SALT LAKE CITY — The Utah Supreme Court rejected arguments Tuesday that state regulators failed to assess the full environmental impacts of a coal mine outside Bruce Canyon National Park.
The high court turned back a challenge brought by the Sierra Club and other environmental groups that asserted the state ignored a host of drawbacks from a strip mine operating a dozen miles from a corner of the national park. Coal trucks rumbled through Panguitch, a town listed on the National Historic Registry, hundreds of times a day.
Regulators satisfied state law with a plan to monitor the Coal Hollow Mine for any water pollution that gets into local creeks, justices said part of their 22-page decision.
The Sierra Club and other groups took an appeal first to the Utah Board of Oil, Gas & Mining, which upheld the operating permit issued by state regulators. The high court Tuesday affirmed the board’s decision.
Opponents said they were shifting their attention to plans by Alton Coal Development LLC for a larger coal mine expanding from private to public lands.
“We will continue to fight to preserve the water we drink, the air we breathe and the night skies at Bryce Canyon National Park enjoyed by thousands of tourists each year,” said Steve Bloch, a staff lawyer for the Southern Utah Wilderness Alliance.
Added Josh Mogerman of the Natural Resources Defense Council, “A strip mine is not the sort of canyon tourists are flocking to see.”
Alton Coal has been operating the mine on 440 acres of private land for more than a year and is seeking permission to expand on surrounding federal range lands.
The company, a group of investors from Florida and Colorado, received tentative approval for a 3,500-acre lease a year ago from the U.S. Bureau of Land Management.
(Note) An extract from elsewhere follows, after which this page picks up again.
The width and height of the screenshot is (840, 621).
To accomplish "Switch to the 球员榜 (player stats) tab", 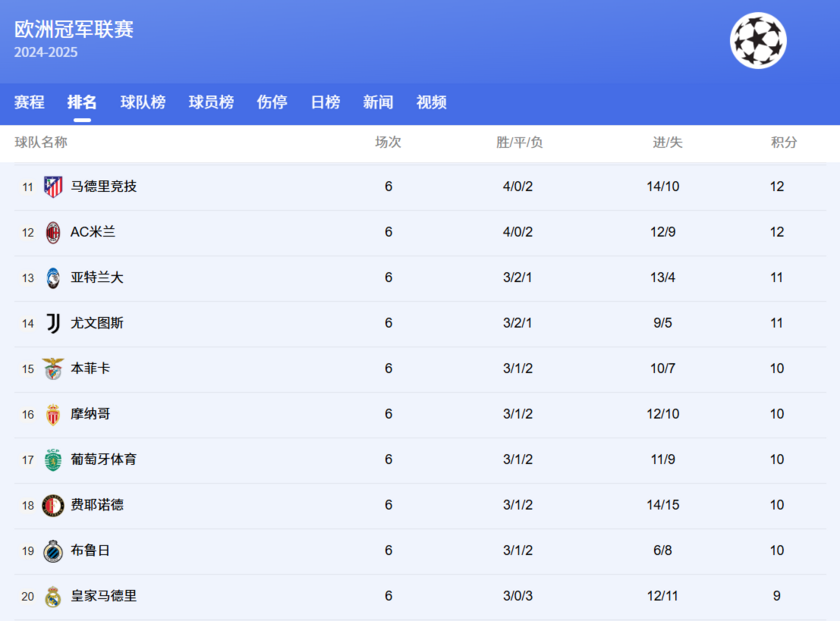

The BLM said it would take a second look over objections filed by the U.S. Fish & Wildlife Service, National Park Service and the U.S. Environmental Protection Agency.
Federal biologists say the larger mine will wipe out the southernmost population of sage grouse. The Park Service objects to the dust, nighttime lights and machinery noise of around-the-clock mining in an area so quiet that measuring devices fail to register natural sounds.
The EPA said the coal mining would muddy local creeks and release methane, a greenhouse gas the EPA says is 20 times more potent than carbon dioxide.
The Utah Supreme Court didn’t rule on the larger mine, saying only that regulators were justified in approving mining on the smaller private parcel.
Utah officials favor a larger strip mine. Local officials say it will create at least 240 jobs and provide $1.5 billion in economic benefits to Garfield and Kane counties over 30 years.
“This is simply the wrong place and the wrong time for another coal mine,” said Tim Wagner of the Utah Chapter of the Sierra Club. “We should be investing in clean, responsible energies instead of doubling down on old, dirty, fossil fuels. BLM should do what is best for Southern Utah rather than what is best for one private company.”